▶ _WHAT YOU WILL DO_: Your copy should run exactly from the line containing "The height and width of the screenshot is (186, 562)." to the last line of the entries below, and it should include no pictures.

[DATA TO EXAMINE Boundary: Start]

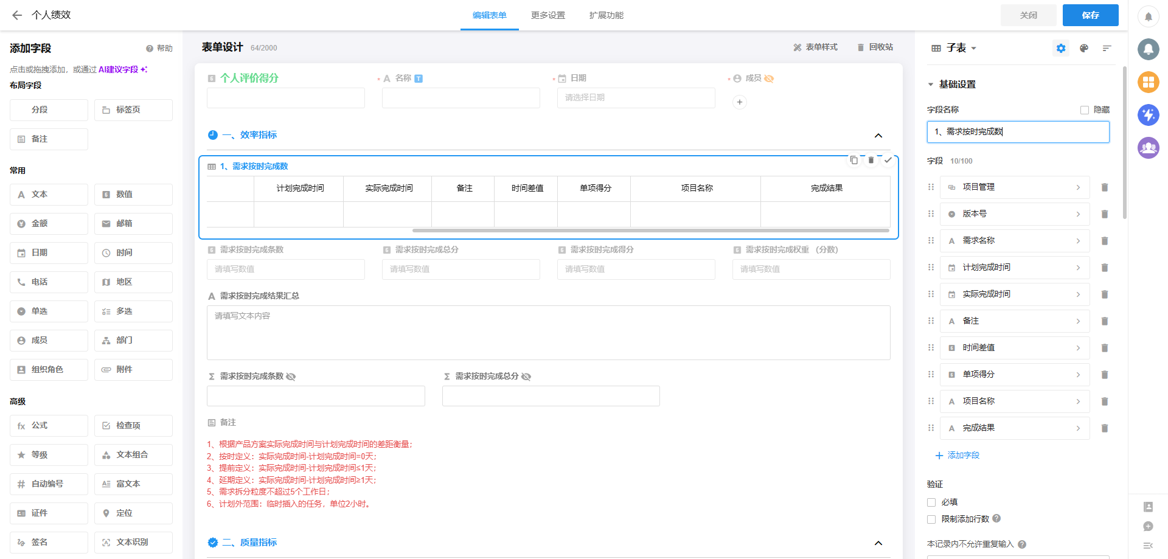Click the subtable horizontal scrollbar
The width and height of the screenshot is (1168, 559).
(650, 231)
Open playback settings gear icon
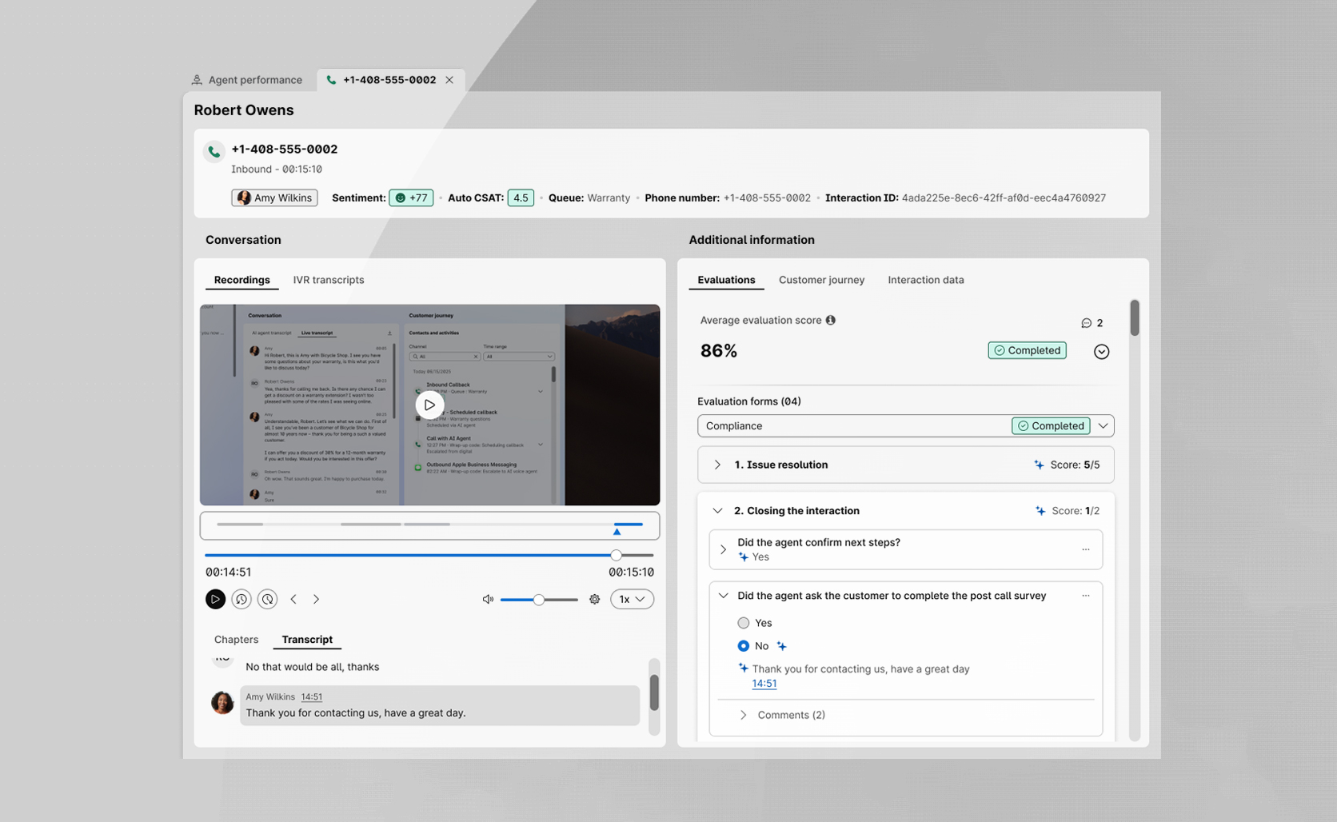This screenshot has height=822, width=1337. [594, 599]
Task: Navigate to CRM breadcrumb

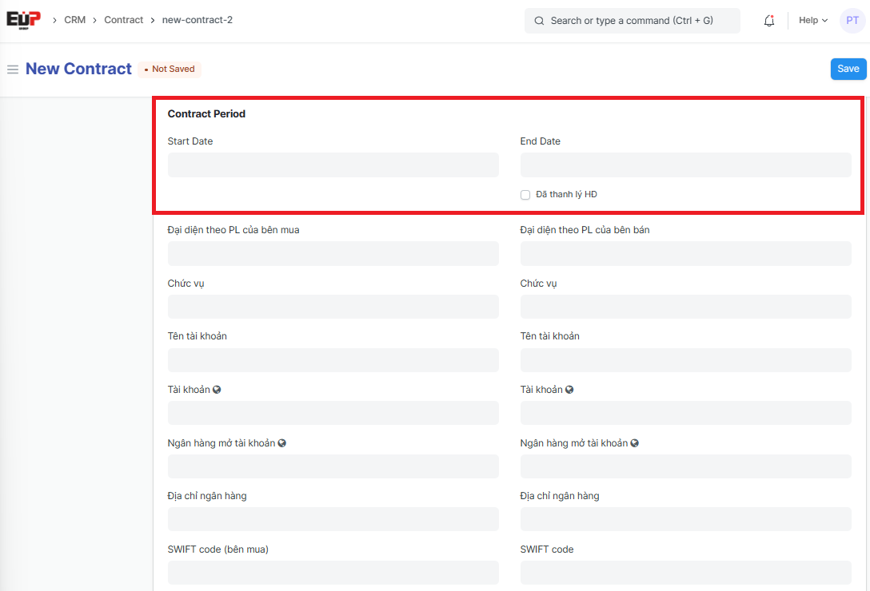Action: click(74, 20)

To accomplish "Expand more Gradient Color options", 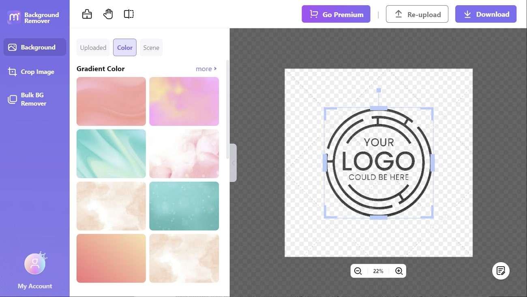I will coord(206,69).
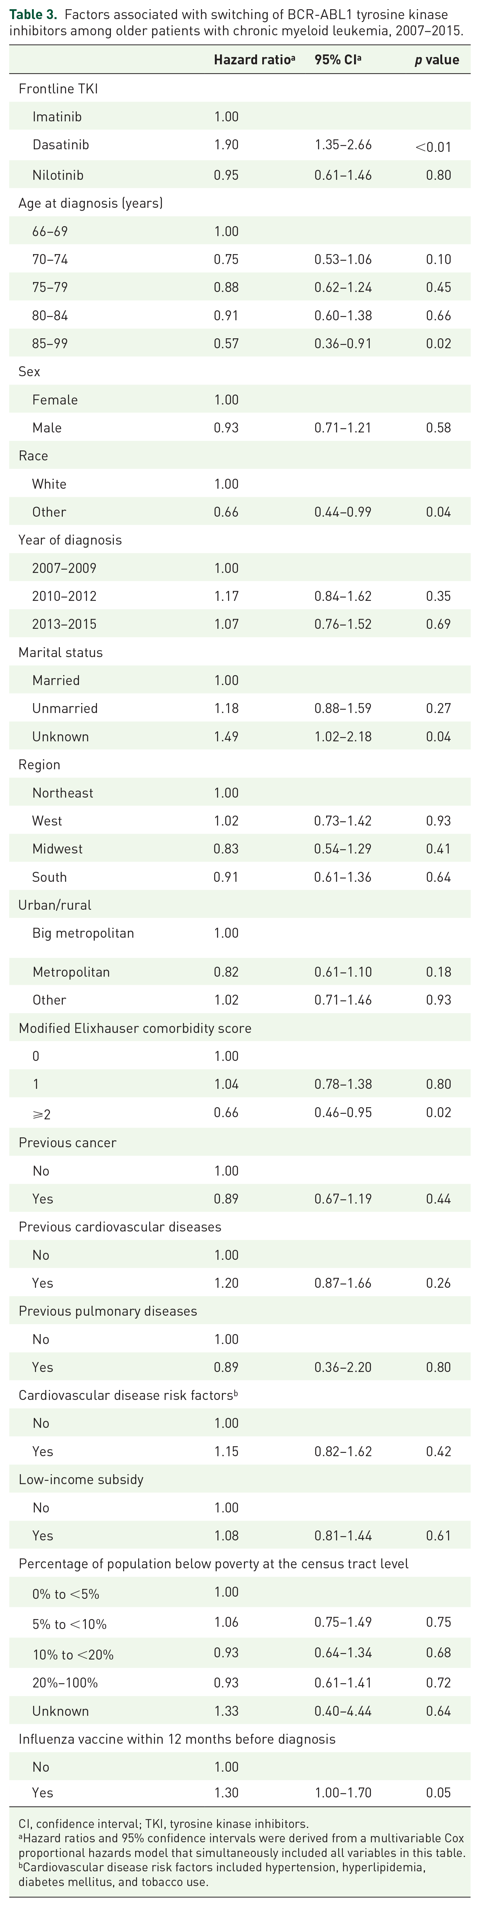The width and height of the screenshot is (480, 1907).
Task: Select the 2013–2015 row label
Action: click(64, 624)
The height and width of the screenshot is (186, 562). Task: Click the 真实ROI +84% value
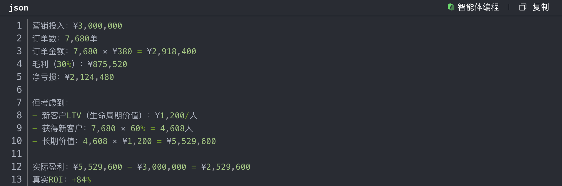tap(81, 180)
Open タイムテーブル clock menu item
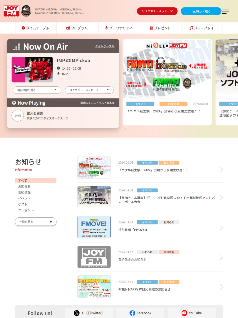The height and width of the screenshot is (318, 238). 36,28
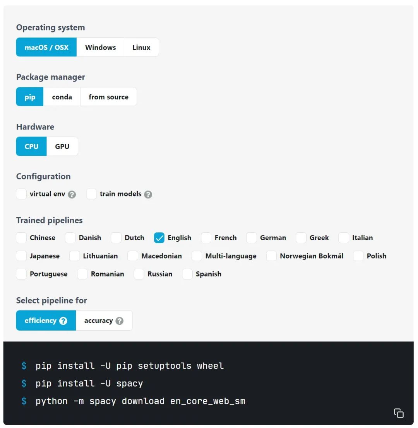Click the help icon beside train models
This screenshot has width=418, height=428.
click(148, 194)
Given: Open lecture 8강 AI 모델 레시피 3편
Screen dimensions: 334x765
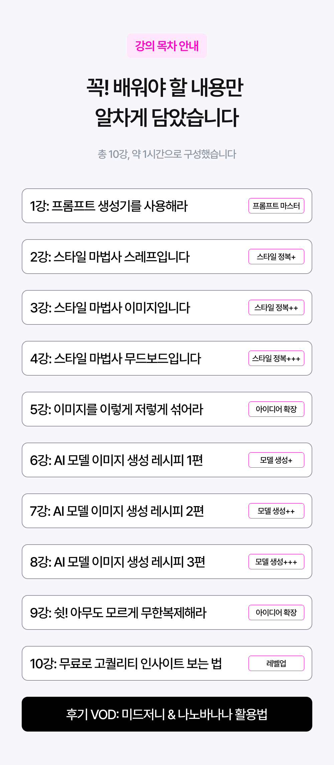Looking at the screenshot, I should pyautogui.click(x=118, y=562).
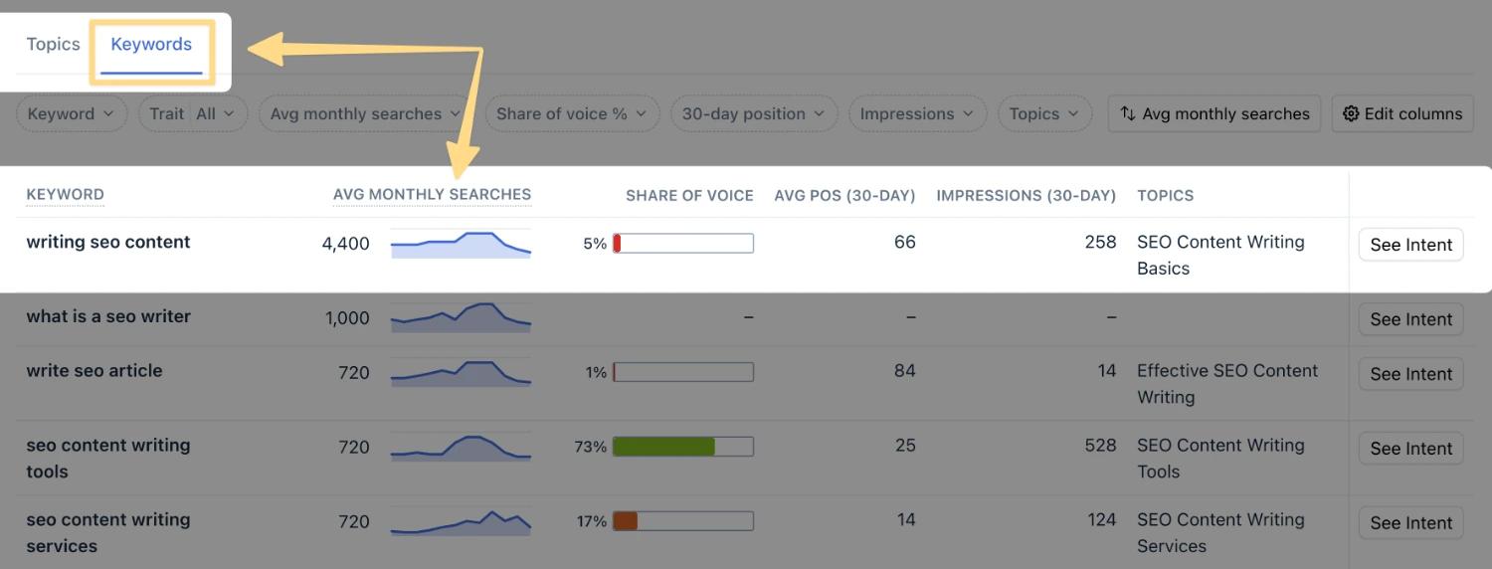Click the sort arrows icon for Avg monthly searches
The width and height of the screenshot is (1492, 569).
[x=1128, y=114]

[DATA TO EXAMINE Boundary: End]

▶ _EXERCISE SOLUTION_:
The height and width of the screenshot is (186, 562). Task: Click the 真实ROI +84% value
tap(81, 180)
Open タイムテーブル clock menu item
The height and width of the screenshot is (318, 238). 36,28
Click the help icon beside train models
This screenshot has width=418, height=428.
click(148, 194)
Given: Open lecture 8강 AI 모델 레시피 3편
Screen dimensions: 334x765
Looking at the screenshot, I should pyautogui.click(x=118, y=562).
Click the sort arrows icon for Avg monthly searches
The width and height of the screenshot is (1492, 569).
[x=1128, y=114]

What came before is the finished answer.